Broadband News

30 cabinets serving over 5,000 live in Rugeley

Rugeley in Staffordshire and the village of Colton (cabinet 18 on the Rugeley exchange) now have almost blanket coverage with a FTTC service after some 23 km of fibre optic cable was installed and 30 fibre cabinets stood.

The Rugeley exchange does have two more cabinets not offering FTTC presently (and a small proportion of Exchange Only lines), cabinet 13 is believed to be part of the Superfast Staffordshire project along with many of the other cabinets so should appear in time. The area has long standing widespread coverage from Virgin Media cable broadband which is reflected by the presence of speed test results on maps.thinkbroadband.com, so one presumes while the town had widespread coverage there was various streets which Virgin Media did not serve.

Looking at the median speed test results for the area, in the last 3 months we see an average of 49.3 Mbps download and 5.7 Mbps upload, if we take a longer term view over a nine month period the result was 28.5 Mbps and 2.6 Mbps upload. The boost in speeds being a mixture of cable upgrades and the fact that since June 2014 when cabinets started going live people are upgrading to the FTTC services available.

Colton is an area where the improvement is most marked, jumping from around 3 Mbps to results of 72 Mbps now and for the 250 homes and businesses in the village this is the result of 13 km of fibre to the fibre cabinet that now serves the village.

Comments

Andrew, as I have said before the TBB map with Virgin Media activated showed almost blanket coverage prior to the Superfast Staffordshire rollout. Rugeley was also in the BT commercial rollout.

Most of the Rugeley cabs are placed in areas where VM was already available.
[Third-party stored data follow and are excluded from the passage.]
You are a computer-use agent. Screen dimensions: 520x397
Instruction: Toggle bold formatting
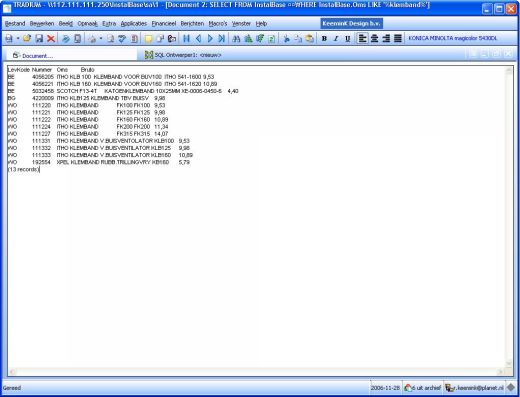click(324, 39)

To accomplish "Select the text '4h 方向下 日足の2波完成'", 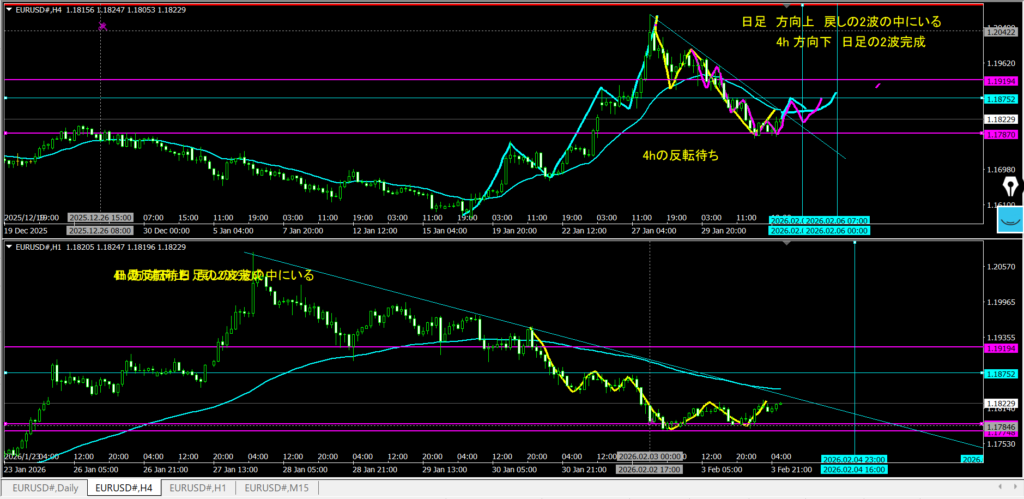I will coord(850,42).
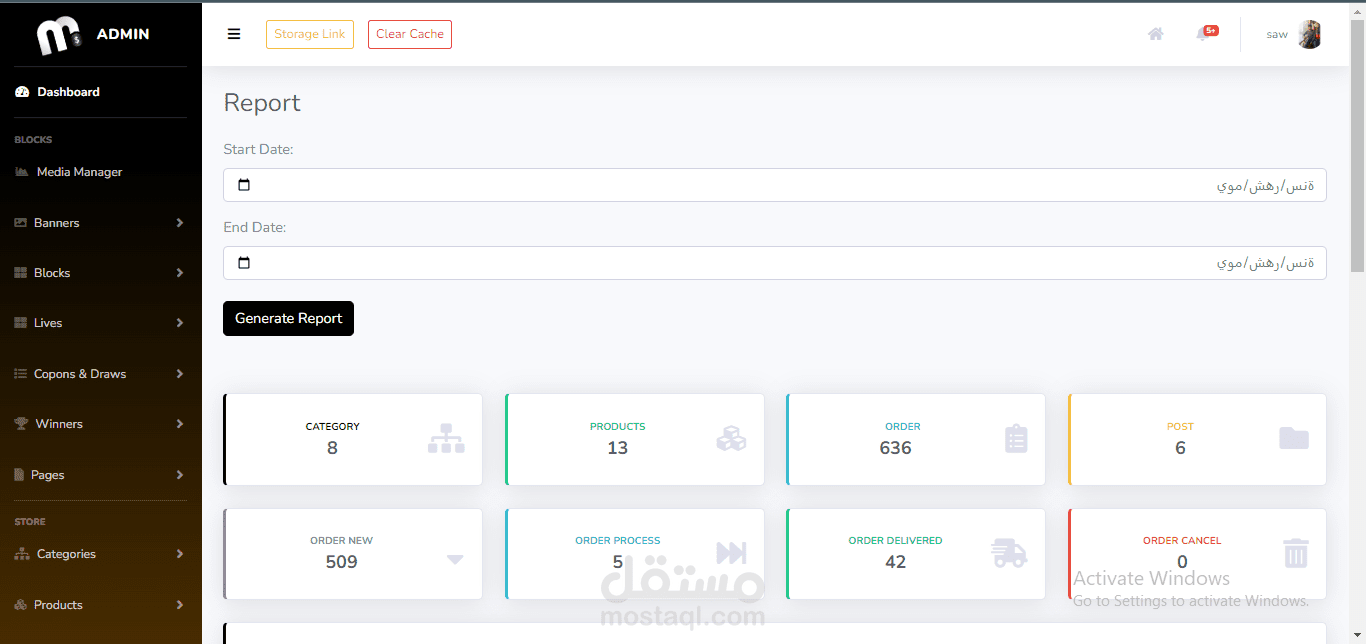
Task: Select the Products boxes icon
Action: point(731,438)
The project lead tells me some overlap was 'inevitable' - It seems the EU State Aid rules mean little on the ground.

  • PhilCoates
  • over 2 years ago

Covered in the article, and the maps link lets people toggle layer to see for themselves.

Without checking street by street and house by house by hand its difficult to absolutely verify the VM coverage. Did VM declare the areas in the OMR?

  • andrew
  • thinkbroadband staff
  • over 2 years ago

Yes they did and the Council were fully aware of it. I literally saw a Superfast Staffordshire' sticker on a cabinet near where my secretary lives - she uses VM and has for years.

I understand the money is not enough, I cannot understand why it is being spent on over-build. The residents benefit as do BT but those without access just get further behind.

  • PhilCoates
  • over 2 years ago

If you can prove a cabinet area has FULL Virgin Media coverage then it becomes a big story and should not have been done with gap-funding.

If say 10 out of 200 on cabinet could not get VM cable and the council is only paying £2k of funding then maybe fair, i.e. proportional funding. In short without seeing the full books hard to be sure.

  • andrew
  • thinkbroadband staff
  • over 2 years ago

I know - I am mainly past caring! I suspect when I have more energy and the rollout is completed I will send an FOI in.

  • PhilCoates
  • over 2 years ago

Hi Broadband Watchers.
Remember the data speeds results are 91 days behind so add a few Megs when observing the averages..

  • Blackmamba
  • over 2 years ago

What do you mean the results are 90 days behind?

The maps site updates over night with tests done the previous day.

The 90 day period in the news article refers to the any test in the 90 days up until Monday.

  • andrew
  • thinkbroadband staff
  • over 2 years ago

HI A/s
Please can you conferm that the speed data is dumped either 90 91 or 100 days after collection.

  • Blackmamba
  • over 2 years ago

^ What is the matter with you? Andrew gives you an answer and you ask the same daft question again.

  • PhilCoates
  • over 2 years ago

The speed data is removed from the map AFTER 90 days, but it is not dumped we still have it available. The idea is to keep the maps showing recent data rather than speeds from a fixed 1 Mbps service from 2007 for example.

No data is thrown away, and is still fully available for our analysis runs we do.

  • andrew
  • thinkbroadband staff
  • over 2 years ago

Hi A/S. Thanks for yor reply it also is a good faulting tool on long lines at a set post code with duel access.

  • Blackmamba
  • over 2 years ago

The NAO report shows BT has permission to bill up to an average £47k subsidy per cab, and the figure is £80k+ when you include BT operational costs and their capital contribution.

Given 30 cabinets, and a generous 20% takeup from the potential 5000 premises served by these cabinets, that amounts to £2400 per VDSL line.

Surely quite a waste of money! They should have looked into some alternative solutions. The BDUK should be scrapped.

  • JNeuhoff
  • over 2 years ago

Hi Broadband Watchers
In Surrey the price is aprox £50k per (Cab 620 for 100 ties ) so take up the options that's a bargin for the economy for all ISP.

  • Blackmamba
  • over 2 years ago

Hi Broadband Watchers.
The ratio on the above is 40% BT and 60% SCC and the BT element is only 28% take up who is getting the best deal.